Da die Roetgener Familien in den 1950-60 Jahren aufgrund ihrer Tätigkeiten in den Webereien,
in der Nebenerwerbslandwirtschaft, durch den Schmuggel von Kaffee und Zigaretten viel Geld
verdienten, wurde auch gut gelebt. Dazu gehörte als dörfliches Ereignis z.B. die Kirmes. Zu
Pfingsten und zu St. Hubertus brachten die Kunden ihre Zutaten, Reiseimer, Apfel und
Birnengeschnippeltes. Dazu gab es den Füllkranz, den
Kaffeekuchen, den Zimtkuchen, den Streuselkuchen ohne
Backpulver und diverse andere Gebäcke. Aus den
Apfelschnitten wurden so genannte "Schlüetsche"
(Apfelzuschläge ca. 30 cm Durchmesser, oben und unten
dünner, süßer Hefeteig, gewürzt mit Zimt, Zucker, Korinthen
und Anis) gebacken. Der "Päereflaam" war belegt mit einem
dunkelbraunen Birnenmus. Dieses Mus entstand durch ein
umständliches Verfahren. Hier wurden Münsterbirnen
verwandt, die gewaschen, geteilt und getrocknet bis zu
einer braunen Reife gekocht wurden und durch die flotte
Lotte von ihren Schalen, Kernen und Stielen befreit als
reines Birnenmus verarbeitet wurde. Danach wurde das
Mus mit Zimt, Anis und etwas Zucker versetzt und als Belag
des "Päereflaam" verarbeitet. Interessant ist auch, dass die
Münsterbirnen heutzutage kaum noch vorhanden sind und
im Handel aufgrund einer EU-Verordnung wegen ihrer
kleinen Struktur nicht gelistet werden. Schade, da diese
Birne durch ihren robusten Widerstand zur Eifel gehört. Eine
leckere Mahlzeit mit Birnen war das Essen "gestufte Päere".
Dieses Essen schmeckte am besten mit dieser Birnensorte.
Mancher möge sich an dieses Gericht erinnern.

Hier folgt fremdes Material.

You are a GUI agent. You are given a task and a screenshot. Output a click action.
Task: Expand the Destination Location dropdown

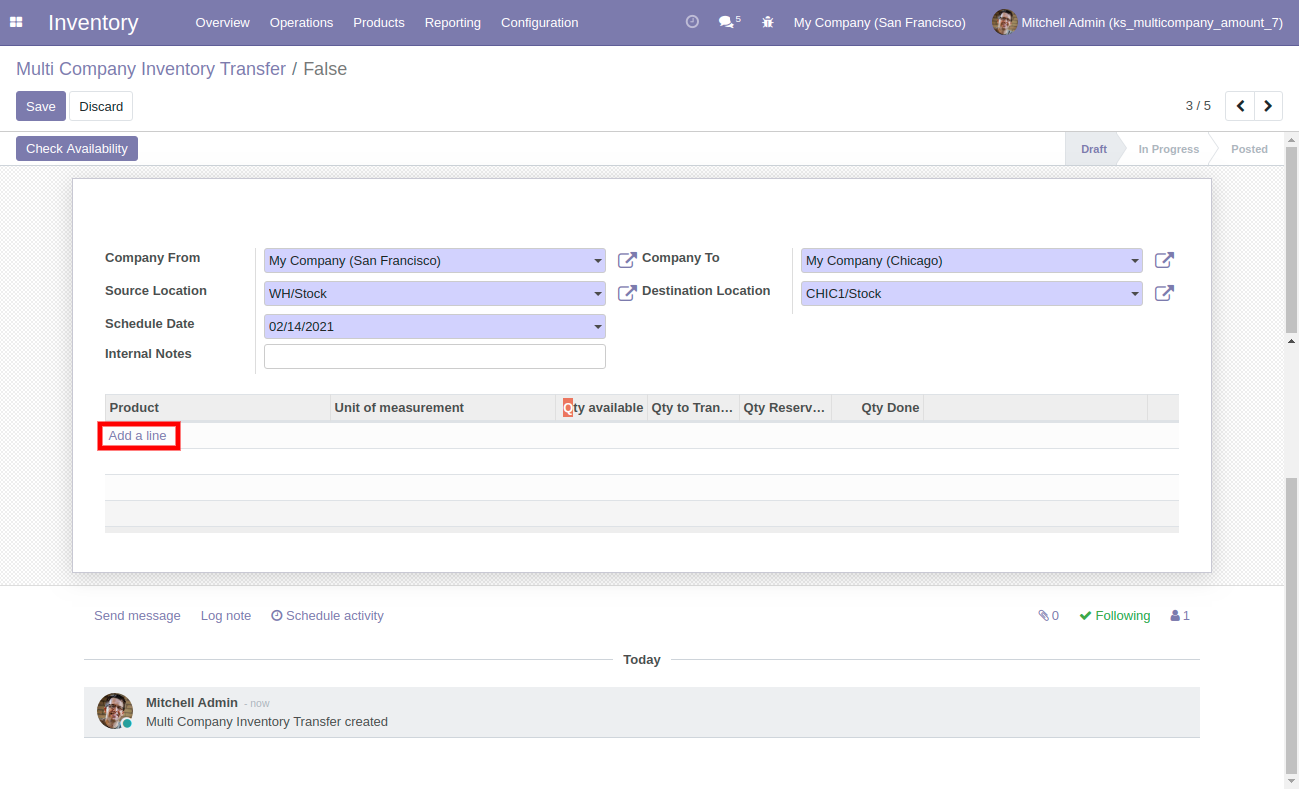1135,294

Zu den Festtagen holten die Kunden gerne Pistoletts
(eine Art Milchbrötchen), und bei Hochzeiten oder
Konfirmation, Kommunion oder anderen bedeutsamen Festen ließ man sich gerne einen
Schinken oder "Hämmchen" in Schwarzbrot backen. Dieses war aber nur in den älteren
Backöfen möglich, die eine höhere Backkammer hatten. Das ist in den heutigen modernen
Backöfen nicht mehr möglich. Die Roetgener bekamen zu
dieser Zeit an Kirmes gerne Besuch aus der Stadt. Daher
wurde entsprechend vorgesorgt. Vor allem musste
genügend Kuchen auf dem Tisch sein. Das wirkte sich
besonders auf den Reisfladen aus. Die Kunden brachten
"ihren Reis". Die Portionen waren 1/2 Pfund Reis und 5
Eier (5-6 Fläden) als kleinste Menge, dann 1 Pfund Reis
10 Eier (11-12 Fläden) und mehr. Dazu kamen Obst und
Streuselkuchen, so dass die fertiggebackene Bestellung
nur mit dem Fahrzeug oder mit "de Mang" abgeholt wurde
("de Mang" war ein breiter, flacher Weidenkorb, der ganz
aus der Mode geraten ist). Durch die Vielfältigkeit der
Reismasse, da jede Kundin ihr eigenes Rezept des
Reiskochens hatte, war es für die Bäcker eine
Herausforderung, daraus akzeptable Reisfläden
herzustellen. In den siebziger Jahre unseres vorigen
Jahrhunderts flachte diese Kuchenflut ab, und man kaufte
sich nach Bedarf seinen Kuchen.
Das Maisbrot
Nach Ende des Krieges hatten wir in Roetgen das "Glück"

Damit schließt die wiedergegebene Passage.